叫好声一阵高过一阵,文又卿想看,又不敢看,他偷偷抬了头,可是却被这观戏的围栏挡了一大半儿,几乎看不见人!
他不得不悄悄又往前蹭了蹭,这才看到徐碧箫正在台上,一身船娘打扮,水青色的衣裙,装饰和《吴宫恨》里的西施有些相似,只是手中却是一手执船桨,另一首拿着荷花苞。

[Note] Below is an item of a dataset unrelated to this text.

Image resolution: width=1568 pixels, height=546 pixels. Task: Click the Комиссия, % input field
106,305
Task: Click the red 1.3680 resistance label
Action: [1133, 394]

在乐队师父奏出过门儿之后,徐碧箫才有些羞恼的开了口:
“这位客人欺奴甚,
枉自湖中称名流!
一杆打翻落湖底,
浑身淋淋、头戴荷叶,
看你是羞也不羞!”
因他原本一直演些苦情戏,难得见今晚这样的小女儿态。那副原本以哀怨忧伤动人的嗓子,此刻也流出了丝丝缕缕的娇嗔,当真是文又卿都不曾见过、听过!

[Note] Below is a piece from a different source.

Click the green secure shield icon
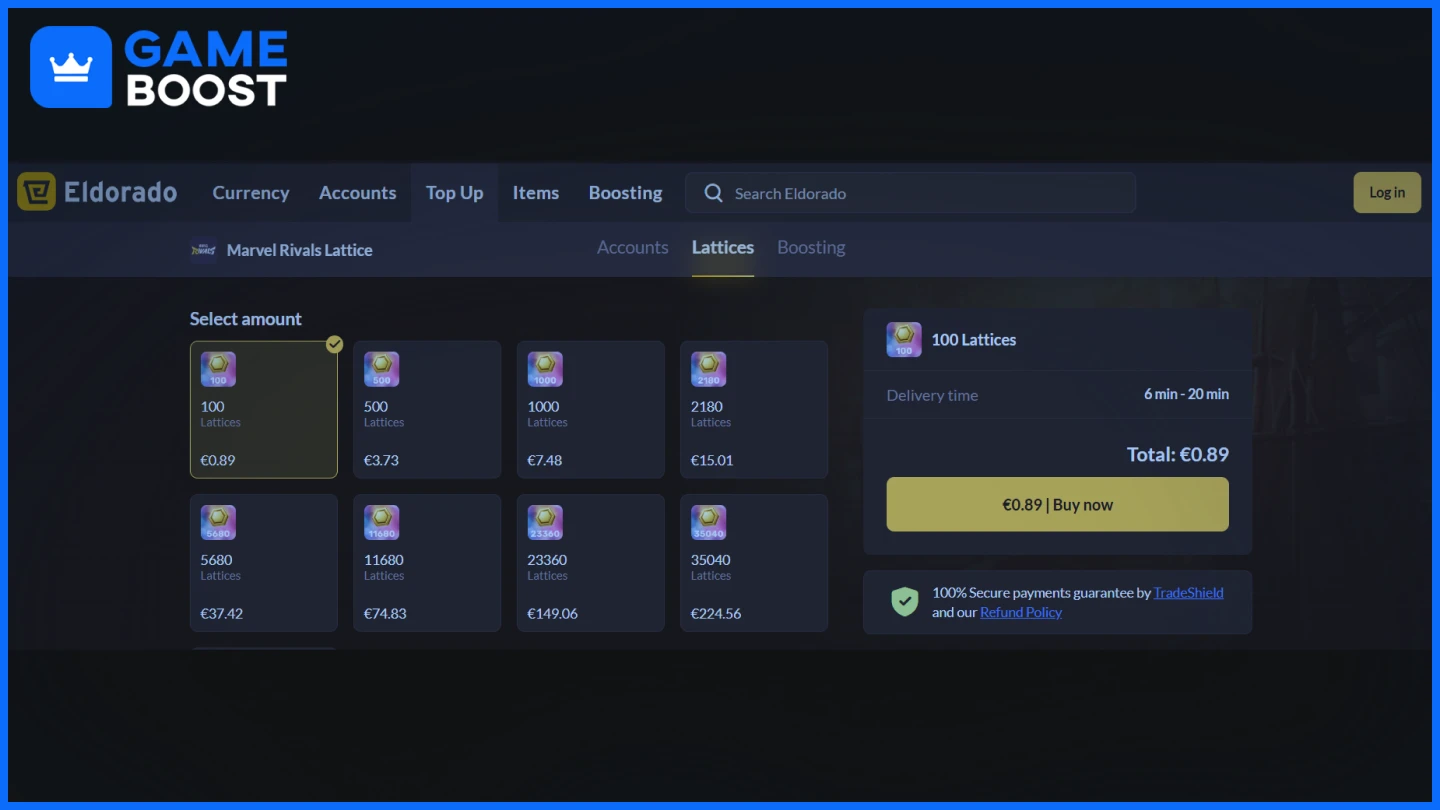 tap(904, 602)
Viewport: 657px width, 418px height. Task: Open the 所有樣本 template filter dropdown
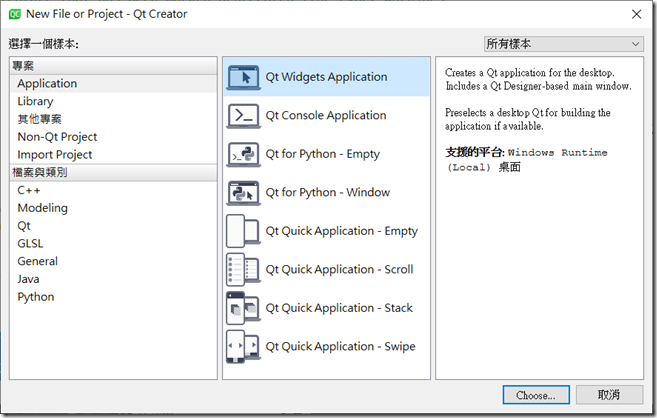point(564,44)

台上的宋王便将折扇展开,眼神儿斜瞥着这摇浆的女子,轻轻摇动着唱到:
“莫要闹来莫要羞,
人为少年当风流。
你看这叶底鸳鸯交颈眠,
便如同人儿一双水行舟。
再看那鱼儿戏荷东西游……”
唱到这里,那宋王极其潇洒的拂了衣袖,却是将那衣袖甩在了徐碧箫的腰身上,徐碧箫便含嗔带怒的瞪了一眼,往船艄轻移了一步,宋王却也跟过来一步,接着道:“
你乃采荷女,
我是送鱼郎,
当真是窈窕淑女,君子好逑。”
文又卿看着二人这场戏,心中自是喟叹不已!
难怪徐碧箫对商雪袖推崇备至、维护备至!
余梦余对商雪袖的评价在这几个名角儿身后头的文会里流传,他并不以为然。
可如今看来,余梦余这番话,可完全不是提携商雪袖的面子情!这商雪袖,除了生、旦两行俱都是技艺精湛、炉火纯青之外,更有的是一身傲骨。

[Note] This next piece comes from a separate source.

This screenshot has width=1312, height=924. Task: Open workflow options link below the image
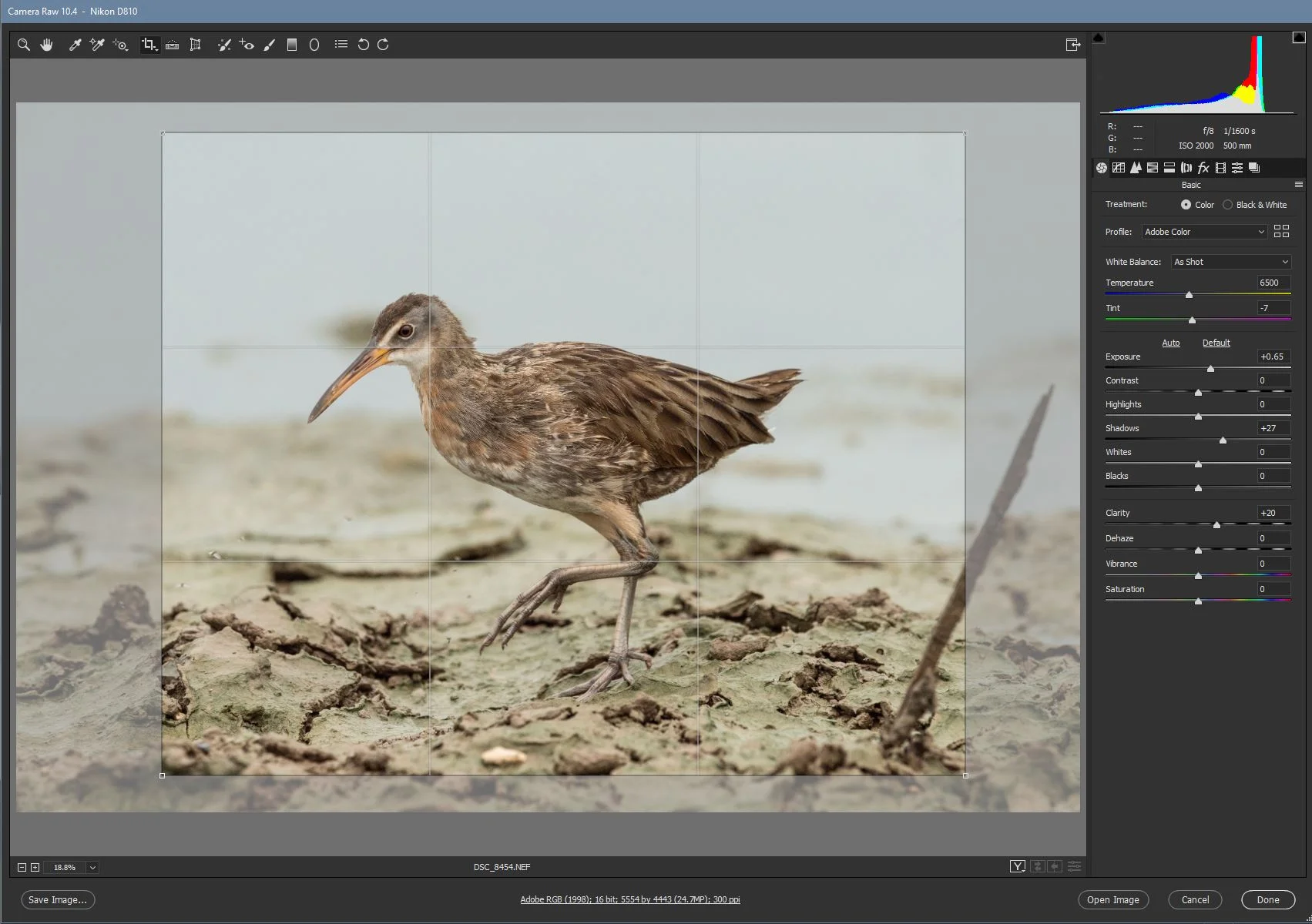pos(629,899)
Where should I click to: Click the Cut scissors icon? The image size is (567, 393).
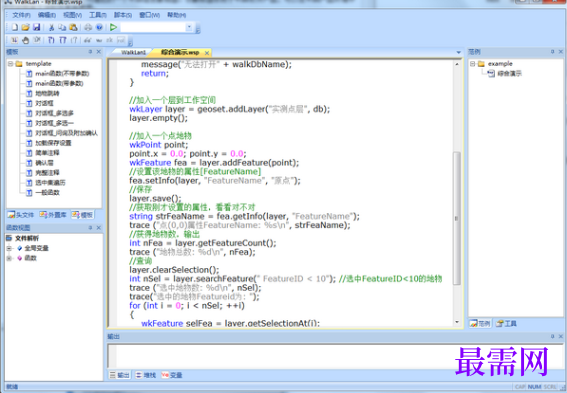51,27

所以才有梨园行会之规,才有广音科班的学徒们这样的精神,才有百姓谈论间不知不觉的口气上的转变。
当真是“梨园清风,以期永年”么?
连泽虞只是看着。
直到现在,他也无法将那个台上一举一动有些肖似男子、已经全然听不出柔婉旖旎音色的宋王,和商雪袖联系在一起。
他觉得像是在做梦一般。
她此刻,难道不应该是扮演那个采荷女,容颜丰盛、扮相华丽,身姿婉转多情,如同名花盛放一般开在这流光溢彩的舞台上么?
戏台上,徐碧箫的采荷女已经进了宫,正与宋王相扶而凝视,可他眉心微蹙,眼中已竟带了隐忧与决绝之情。
“李氏女在西湖十八年整,
每日里撑游船采荷撷蓬。
好年华虽贫寒却无忧虑,
风雨中,遇郎君,
啼笑间我与你爱意萌定。
自幼儿父母亡奴实薄命,
此一去入深宫此身有凭。
望郎君念在奴一片真心,
望郎君怜惜奴如同飘萍。
望郎君念及奴远离乡井,
望郎君怜惜奴,
山一途,水一途,再难望归程。
此一去,惟愿得与郎君欢好终生,
方不负西湖上交颈盟双星。”
文又卿悄悄的退了出去,他将雅间的门掩好,因为还未散场,走廊里几无人声。
他不敢窥伺圣心。
他有些懊悔为什么今日陪着皇上来观戏……日后皇上想起来,心中难免不悦。
文又卿在外面枯站了一会儿,便听见人声鼎沸起来,看样子是今个儿晚上的戏暂告一段落,咬着牙进去道:“皇上,趁着还未散场,应该回宫了。”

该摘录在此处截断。